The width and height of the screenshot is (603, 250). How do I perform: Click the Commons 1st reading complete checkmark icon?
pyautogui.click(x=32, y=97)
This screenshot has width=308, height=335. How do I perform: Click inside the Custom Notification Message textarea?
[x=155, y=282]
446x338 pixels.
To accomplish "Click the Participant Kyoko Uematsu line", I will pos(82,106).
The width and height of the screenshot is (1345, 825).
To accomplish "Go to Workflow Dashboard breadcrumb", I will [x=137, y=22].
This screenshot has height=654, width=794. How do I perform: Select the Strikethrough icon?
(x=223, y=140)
────────────────────────────────────────
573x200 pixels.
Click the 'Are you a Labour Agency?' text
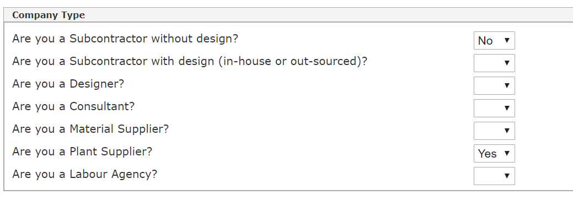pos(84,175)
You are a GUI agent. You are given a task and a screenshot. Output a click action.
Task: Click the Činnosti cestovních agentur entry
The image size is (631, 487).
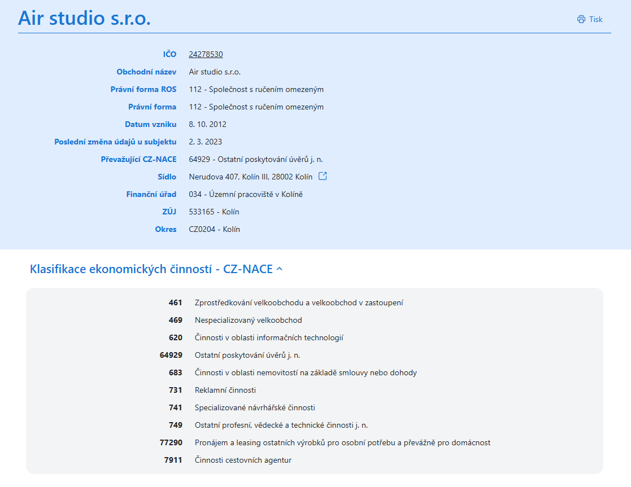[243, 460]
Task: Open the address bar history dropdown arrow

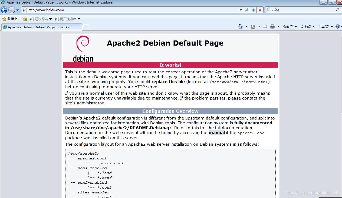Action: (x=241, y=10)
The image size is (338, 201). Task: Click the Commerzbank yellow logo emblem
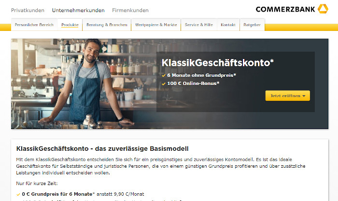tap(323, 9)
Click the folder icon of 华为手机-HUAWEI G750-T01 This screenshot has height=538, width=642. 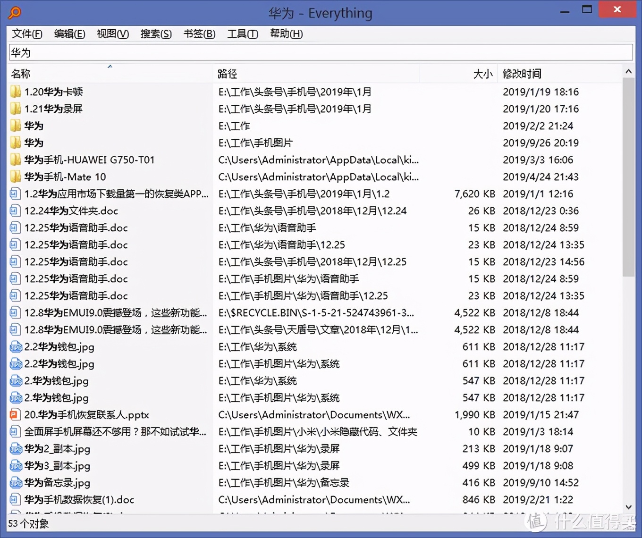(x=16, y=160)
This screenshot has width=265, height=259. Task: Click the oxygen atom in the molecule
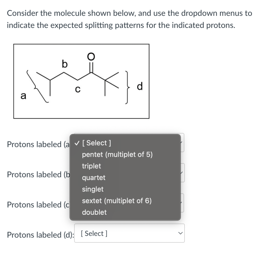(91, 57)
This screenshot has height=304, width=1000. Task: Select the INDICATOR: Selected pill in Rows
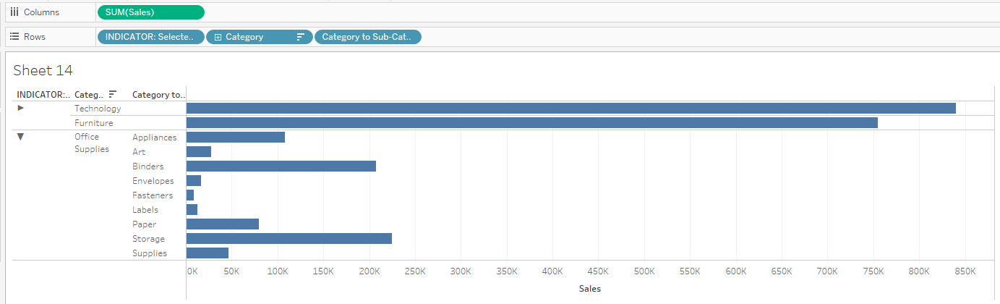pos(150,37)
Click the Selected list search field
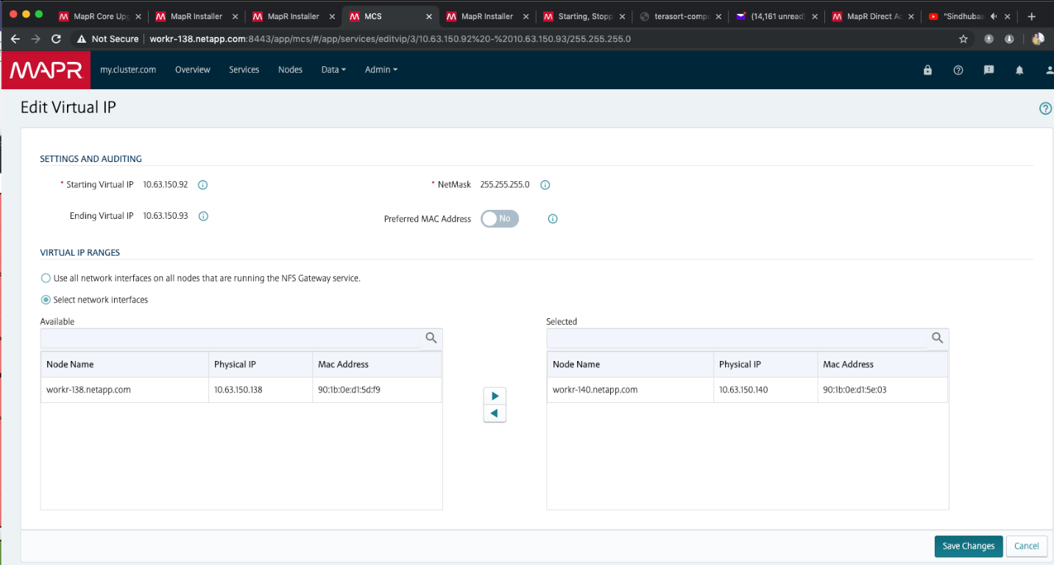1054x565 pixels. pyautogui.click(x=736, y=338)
────────────────────────────────────────
EXERCISE AIM ::
Tell how many lines in the entries contain the string "will". Give the number and nothing more.

OUTPUT FOR THIS EXERCISE ::
2